This editorial was originally published on Aug 28, 2015. It is being re-run as Steve is traveling.
I don’t know if the urge to solve problems is learned or built in from the start, but I suspect it’s the latter. My Mom tells stories about buying me gifts as a small child, with me taking them apart to see how they worked. It was frustrating for her at first, but over time she saw that this was just who I was, and who I still am.
Those of us that are problem solvers see the world differently. Where some will find stress in having to learn something new quickly or resolve some critical problem, for a problem solver. This is the best kind of gift! From jigsaw puzzles to tuning slow queries to fixing a creaky process to be more reliable, if we can see the problem/challenge, then we’re engaged. The corollary to that is that if we don’t have problems to solve, we get bored and unhappy and soon start to think about moving on.
We problem solvers tend to see everything has a problem to solve. Work, home, life, finance, emotions, whatever. Literally correct I guess, but in practice few appreciate having their problems “solved” during a brief conversation. Better to listen and nod in most cases.

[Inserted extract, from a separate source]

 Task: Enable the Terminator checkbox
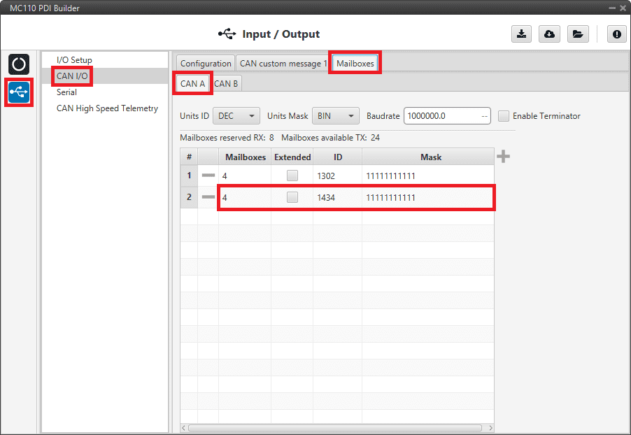(504, 116)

Keeping a problem solver happy requires a reasonable stream of interesting problems to solve. Part of the reason is that we crave the chemical surge of success. Part is the feeling that we need problems to exercise our skills or they will diminish. I think you might compare our desire to an athlete’s need to compete. For us problems solvers the competition is internal, perhaps making this trait more common to introverts?

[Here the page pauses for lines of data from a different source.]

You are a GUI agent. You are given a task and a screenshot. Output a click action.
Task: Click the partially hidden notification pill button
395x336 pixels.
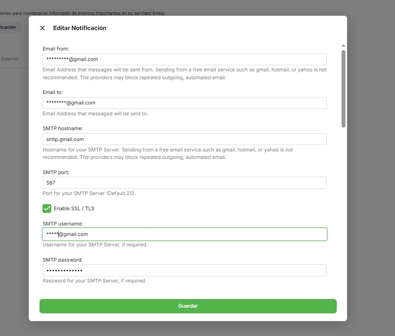pos(9,27)
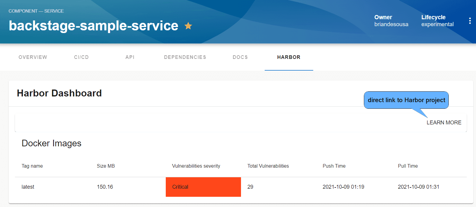Viewport: 476px width, 207px height.
Task: Open the Docs tab
Action: pyautogui.click(x=240, y=57)
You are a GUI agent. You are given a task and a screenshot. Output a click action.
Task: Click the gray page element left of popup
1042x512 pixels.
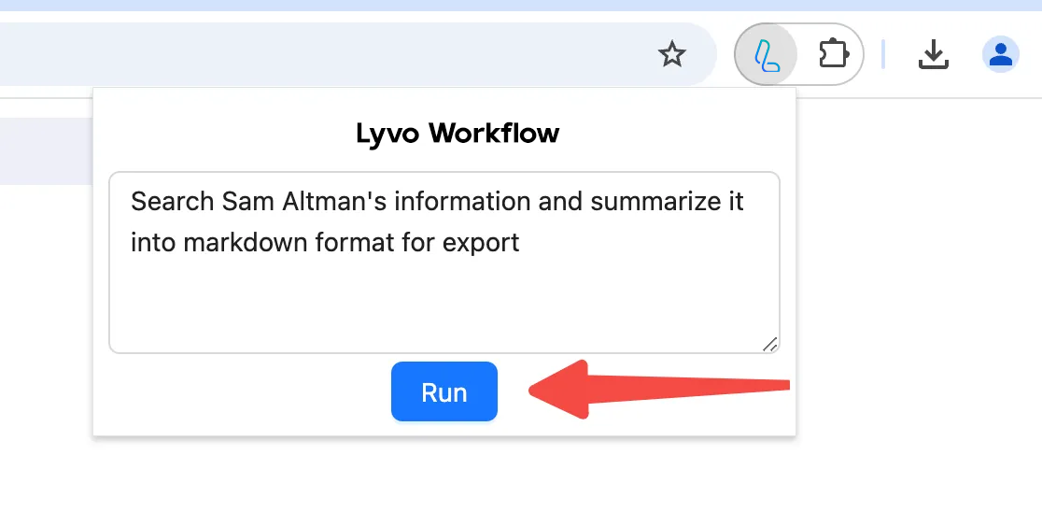(46, 151)
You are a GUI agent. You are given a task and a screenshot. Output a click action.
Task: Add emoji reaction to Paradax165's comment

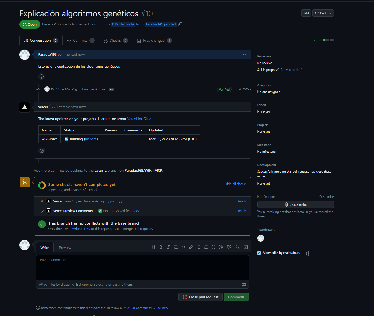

However, problem solvers have to learn that not all problems need to be solved, and managers have to learn to focus the problem solvers, too. The clunky quarterly seven step process that could be automated and the query that could be tuned from 1 second to 100 milliseconds are interesting problems, but the effort may hold almost no value for the business. It’s often difficult to understand why the business doesn’t want those solved too – can’t they see the current solution is sub-optimal?
None of us are one thing, but it’s useful to understand our dominant traits and those of others. Finding the right balance of traits, well, that’s just a problem to solve!